— Start Text excerpt —

When we use Convert Entities, new sketch entities contain On Edge relations that maintain the association. Like any relation, they can be deleted giving us “free” geometry to modify at will.

With simple geometry such as: lines, arc, circles, etc. we can easily use new dimension and relations to fully define our sketch. Or better yet, use Fully Define Sketch.

It becomes more difficult if the converted geometry creates a spline. The On Edge relation can be deleted, but there isn’t anything we can do with the spline. It contains no spline points or control polygons to modify its shape. If we need to modify this converted spline our only real option is to recreate it manually.

SOLIDWORKS 2019 removes this limitation with the new capability of converting this spline to a Generic Spline. Here’s the same part opened in SOLIDWORKS 2019 with the same result of using Convert Entities. We have visibility to the Control Polygon in the Property Manager even with the On Edge relation. Notice the name of the entity in the Property Manager, Generic Spline.

Once the On Edge is removed, this new Generic Spline can be manipulated by dragging one of the Control vertices. These Generic Splines behave very similar to the Splines you’re used to.

The behavior during dragging is defined by the options in the Property Manager: a Rational or Non-Rational Spline. If you change to a Rational Spline, you have full control over the Vertex Weight and each vertex can be modified independently. Here I’ve switched to a Rational Spline and modified the weight value by a factor of 10. It’s very easy to see how much this point now influences the spline.

— End Text excerpt —

• [Given exercise 1] Reproduce the SOLIDWORKS spline passage word for word, from "SOLIDWORKS 2019 removes" up to and including "Manager, Generic Spline.".
• [Given exercise 2] Transcribe the entries without any changes, only from the line with "1208x881 pixels. At" up to and including the line with "coord(32,324)".
The SOLIDWORKS spline passage and the entries come from unrelated sources.

— Start Information shown —

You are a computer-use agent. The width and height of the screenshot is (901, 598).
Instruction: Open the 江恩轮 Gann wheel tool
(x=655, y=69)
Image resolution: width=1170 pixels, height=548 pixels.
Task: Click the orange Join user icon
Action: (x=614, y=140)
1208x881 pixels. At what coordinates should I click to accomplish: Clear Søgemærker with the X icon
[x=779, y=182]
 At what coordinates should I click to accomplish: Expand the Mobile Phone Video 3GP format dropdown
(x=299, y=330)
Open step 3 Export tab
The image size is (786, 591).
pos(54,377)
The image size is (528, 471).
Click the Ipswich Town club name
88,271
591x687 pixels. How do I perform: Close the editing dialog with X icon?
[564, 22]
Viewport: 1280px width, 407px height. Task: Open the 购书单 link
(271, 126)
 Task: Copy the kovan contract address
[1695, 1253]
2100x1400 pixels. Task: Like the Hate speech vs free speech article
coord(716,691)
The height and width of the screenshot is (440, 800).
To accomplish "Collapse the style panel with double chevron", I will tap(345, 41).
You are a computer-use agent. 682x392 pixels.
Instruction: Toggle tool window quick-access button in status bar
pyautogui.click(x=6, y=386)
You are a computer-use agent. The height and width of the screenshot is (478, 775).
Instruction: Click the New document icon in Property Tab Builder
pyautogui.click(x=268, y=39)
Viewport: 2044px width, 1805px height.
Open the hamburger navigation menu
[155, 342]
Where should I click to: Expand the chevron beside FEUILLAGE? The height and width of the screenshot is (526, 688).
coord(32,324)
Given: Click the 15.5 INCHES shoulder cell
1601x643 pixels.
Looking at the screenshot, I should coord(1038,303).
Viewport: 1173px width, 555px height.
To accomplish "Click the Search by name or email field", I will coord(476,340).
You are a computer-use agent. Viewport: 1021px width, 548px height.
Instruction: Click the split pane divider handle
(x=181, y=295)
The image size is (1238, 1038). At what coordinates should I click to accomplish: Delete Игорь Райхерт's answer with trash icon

— End Information shown —

• [Finished answer 1]
SOLIDWORKS 2019 removes this limitation with the new capability of converting this spline to a Generic Spline. Here’s the same part opened in SOLIDWORKS 2019 with the same result of using Convert Entities. We have visibility to the Control Polygon in the Property Manager even with the On Edge relation. Notice the name of the entity in the Property Manager, Generic Spline.

• [Finished answer 2]
1208x881 pixels. At what coordinates should I click to accomplish: Clear Søgemærker with the X icon
[x=779, y=182]
 At what coordinates should I click to accomplish: Expand the Mobile Phone Video 3GP format dropdown
(x=299, y=330)
Open step 3 Export tab
The image size is (786, 591).
pos(54,377)
The image size is (528, 471).
Click the Ipswich Town club name
88,271
591x687 pixels. How do I perform: Close the editing dialog with X icon?
[564, 22]
Viewport: 1280px width, 407px height. Task: Open the 购书单 link
(271, 126)
 Task: Copy the kovan contract address
[1695, 1253]
2100x1400 pixels. Task: Like the Hate speech vs free speech article
coord(716,691)
The height and width of the screenshot is (440, 800).
To accomplish "Collapse the style panel with double chevron", I will tap(345, 41).
You are a computer-use agent. 682x392 pixels.
Instruction: Toggle tool window quick-access button in status bar
pyautogui.click(x=6, y=386)
You are a computer-use agent. The height and width of the screenshot is (478, 775).
Instruction: Click the New document icon in Property Tab Builder
pyautogui.click(x=268, y=39)
Viewport: 2044px width, 1805px height.
Open the hamburger navigation menu
[155, 342]
Where should I click to: Expand the chevron beside FEUILLAGE? The height and width of the screenshot is (526, 688).
coord(32,324)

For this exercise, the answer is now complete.